Karmann is best known for its work on convertibles/cabriolets. It provides roof-components for many cabriolet automobiles, such as the Mercedes-Benz CLK, the Renault Mégane CC, and the Volkswagen New Beetle Cabriolet.
Both the headquarters in Osnabrück, and the additional facility in Rheine also construct complete vehicles, such as the former Volkswagen Golf Cabriolet, the former Audi A4 Cabriolet, the Mercedes-Benz CLK, and the Chrysler Crossfire. A small number of vehicles are also produced in Brazil São Bernardo do Campo. The Osnabrück facility also produces the chassis and body panels of the Spyker C8 Spyder.
Other facilities at Sunderland UK, Puebla Mexico, and Plymouth Township U.S. manufacture roof systems for the Nissan Micra C+C, Volkswagen New Beetle Cabriolet, and Pontiac G6, respectively.
It is one of the only plants that built cars for the second and third-largest North American automakers Ford (along with its now-defunct Merkur luxury brand) and Chrysler.
A large part of the development of the Chrysler Crossfire was done independently by Karmann, and the vehicle was produced at their Osnabrück facility. Karmann U.S. also supplies the top for the third-generation Chrysler Sebring (convertible) and Ford Mustang Convertible.
The first Karmann motorhomes were launched in 1974 based on the Volkswagen Type 2, and on the late 'Bay Window' chassis. The bodies were of a sandwich structure, the motorhomes had two beds, kitchen, shower, waste water tank, rear body supports, secondary battery, toilet, hot water heater and gas heating. Optional was luggage rack over the driver's cab. Approximately 1,000 units were produced through 1979.

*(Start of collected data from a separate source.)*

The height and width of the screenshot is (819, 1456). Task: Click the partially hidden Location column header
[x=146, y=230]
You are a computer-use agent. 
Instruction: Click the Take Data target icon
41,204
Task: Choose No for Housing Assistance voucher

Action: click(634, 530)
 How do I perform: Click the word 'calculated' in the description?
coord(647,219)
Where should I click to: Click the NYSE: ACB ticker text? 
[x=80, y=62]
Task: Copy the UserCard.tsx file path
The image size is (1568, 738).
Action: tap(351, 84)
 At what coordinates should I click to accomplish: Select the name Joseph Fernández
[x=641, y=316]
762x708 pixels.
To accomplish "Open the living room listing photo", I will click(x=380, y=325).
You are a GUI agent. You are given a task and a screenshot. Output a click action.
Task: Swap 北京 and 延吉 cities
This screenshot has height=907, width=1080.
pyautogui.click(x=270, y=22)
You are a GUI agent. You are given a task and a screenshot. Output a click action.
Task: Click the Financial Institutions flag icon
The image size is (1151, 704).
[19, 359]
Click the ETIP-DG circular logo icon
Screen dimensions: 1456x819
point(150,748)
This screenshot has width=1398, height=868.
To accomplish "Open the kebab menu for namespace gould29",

With the introduction of the Volkswagen T3 (Vanagon/Transporter/T25) in 1979, the motorhomes received a permanent overhead area with a bed for two people. Called Karmann Gipsy, 741 were made between 1980 and 1992. This number excludes 30 or more Type 3 Syncro models made between 1986 and 1989, and 7 Syncro 16" models made between 1991 and 1992. An additional 113 Cheetah T3's were manufactured between 1986 and 1990 to make a total 891 Volkswagen T3 Karmann Coachbuilt Motorhomes - all produced in Karmann Rheine factory and not at Osnabruck.
From 1978 to 1996, a total of 3,103 Volkswagen LT based models were produced. These included the LT "M", LT "L 1", LT "L 2", LT "L Distance Wide", LT "L Distance-Wide Gold", LT "H Distance-Wide", LT "H Distance-Wide Gold", LT "S Distance-Wide" and the top-of-the-line LT "Distance-Wide Autovilla".
In 1996, the motorhome design was updated and based on the Volkswagen T4, named Colorado and Missouri. The Volkswagen Transporter (T5) based versions were introduced in 2003.